#### [WHAT TO PRODUCE]
Output all the data exactly as it appears below.

(GIVEN INFORMATION Opens)

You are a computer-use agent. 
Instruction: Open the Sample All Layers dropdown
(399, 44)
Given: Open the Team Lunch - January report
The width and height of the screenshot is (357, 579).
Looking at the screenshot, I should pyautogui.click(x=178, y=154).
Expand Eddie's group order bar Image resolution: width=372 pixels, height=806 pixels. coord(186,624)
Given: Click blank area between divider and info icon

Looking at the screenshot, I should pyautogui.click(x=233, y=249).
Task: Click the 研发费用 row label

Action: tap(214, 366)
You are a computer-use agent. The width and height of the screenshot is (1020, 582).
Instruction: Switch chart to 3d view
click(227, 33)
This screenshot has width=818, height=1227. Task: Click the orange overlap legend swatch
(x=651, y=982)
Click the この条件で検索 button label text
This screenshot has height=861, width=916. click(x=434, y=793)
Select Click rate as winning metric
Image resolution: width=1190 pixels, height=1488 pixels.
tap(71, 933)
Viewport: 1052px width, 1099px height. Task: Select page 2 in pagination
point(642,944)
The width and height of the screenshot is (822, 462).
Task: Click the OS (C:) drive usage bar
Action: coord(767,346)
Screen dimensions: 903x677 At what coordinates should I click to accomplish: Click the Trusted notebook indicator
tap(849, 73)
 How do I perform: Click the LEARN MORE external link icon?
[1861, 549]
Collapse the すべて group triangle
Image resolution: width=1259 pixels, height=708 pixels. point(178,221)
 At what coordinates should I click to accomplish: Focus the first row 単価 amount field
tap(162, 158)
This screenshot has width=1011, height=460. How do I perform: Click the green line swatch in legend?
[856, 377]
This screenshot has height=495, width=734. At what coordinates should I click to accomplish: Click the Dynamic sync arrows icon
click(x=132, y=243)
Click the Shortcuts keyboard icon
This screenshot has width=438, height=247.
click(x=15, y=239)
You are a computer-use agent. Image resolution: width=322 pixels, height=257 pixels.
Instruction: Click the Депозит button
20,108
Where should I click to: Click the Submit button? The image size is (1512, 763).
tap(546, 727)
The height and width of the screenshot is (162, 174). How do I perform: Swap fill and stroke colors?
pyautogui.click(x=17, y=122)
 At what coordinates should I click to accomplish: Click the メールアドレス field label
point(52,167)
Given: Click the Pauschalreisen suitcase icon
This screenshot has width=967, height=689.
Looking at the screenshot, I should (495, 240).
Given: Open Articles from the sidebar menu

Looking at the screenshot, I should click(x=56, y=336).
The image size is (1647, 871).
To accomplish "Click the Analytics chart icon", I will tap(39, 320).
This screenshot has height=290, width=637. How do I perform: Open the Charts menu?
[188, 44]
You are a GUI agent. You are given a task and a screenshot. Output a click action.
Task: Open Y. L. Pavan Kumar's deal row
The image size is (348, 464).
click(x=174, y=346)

(GIVEN INFORMATION Closes)

#### [EXERCISE RESPONSE]
You are a computer-use agent. 
Instruction: Open the Sample All Layers dropdown
(399, 44)
Given: Open the Team Lunch - January report
The width and height of the screenshot is (357, 579).
Looking at the screenshot, I should pyautogui.click(x=178, y=154).
Expand Eddie's group order bar Image resolution: width=372 pixels, height=806 pixels. coord(186,624)
Given: Click blank area between divider and info icon

Looking at the screenshot, I should pyautogui.click(x=233, y=249).
Task: Click the 研发费用 row label

Action: tap(214, 366)
You are a computer-use agent. The width and height of the screenshot is (1020, 582).
Instruction: Switch chart to 3d view
click(227, 33)
This screenshot has width=818, height=1227. Task: Click the orange overlap legend swatch
(x=651, y=982)
Click the この条件で検索 button label text
This screenshot has height=861, width=916. click(x=434, y=793)
Select Click rate as winning metric
Image resolution: width=1190 pixels, height=1488 pixels.
tap(71, 933)
Viewport: 1052px width, 1099px height. Task: Select page 2 in pagination
point(642,944)
The width and height of the screenshot is (822, 462).
Task: Click the OS (C:) drive usage bar
Action: coord(767,346)
Screen dimensions: 903x677 At what coordinates should I click to accomplish: Click the Trusted notebook indicator
tap(849, 73)
 How do I perform: Click the LEARN MORE external link icon?
[1861, 549]
Collapse the すべて group triangle
Image resolution: width=1259 pixels, height=708 pixels. point(178,221)
 At what coordinates should I click to accomplish: Focus the first row 単価 amount field
tap(162, 158)
This screenshot has width=1011, height=460. How do I perform: Click the green line swatch in legend?
[856, 377]
This screenshot has height=495, width=734. At what coordinates should I click to accomplish: Click the Dynamic sync arrows icon
click(x=132, y=243)
Click the Shortcuts keyboard icon
This screenshot has width=438, height=247.
click(x=15, y=239)
You are a computer-use agent. Image resolution: width=322 pixels, height=257 pixels.
Instruction: Click the Депозит button
20,108
Where should I click to: Click the Submit button? The image size is (1512, 763).
tap(546, 727)
The height and width of the screenshot is (162, 174). How do I perform: Swap fill and stroke colors?
pyautogui.click(x=17, y=122)
 At what coordinates should I click to accomplish: Click the メールアドレス field label
point(52,167)
Given: Click the Pauschalreisen suitcase icon
This screenshot has width=967, height=689.
Looking at the screenshot, I should (495, 240).
Given: Open Articles from the sidebar menu

Looking at the screenshot, I should click(x=56, y=336).
The image size is (1647, 871).
To accomplish "Click the Analytics chart icon", I will tap(39, 320).
This screenshot has height=290, width=637. How do I perform: Open the Charts menu?
[188, 44]
You are a GUI agent. You are given a task and a screenshot. Output a click action.
Task: Open Y. L. Pavan Kumar's deal row
The image size is (348, 464).
click(x=174, y=346)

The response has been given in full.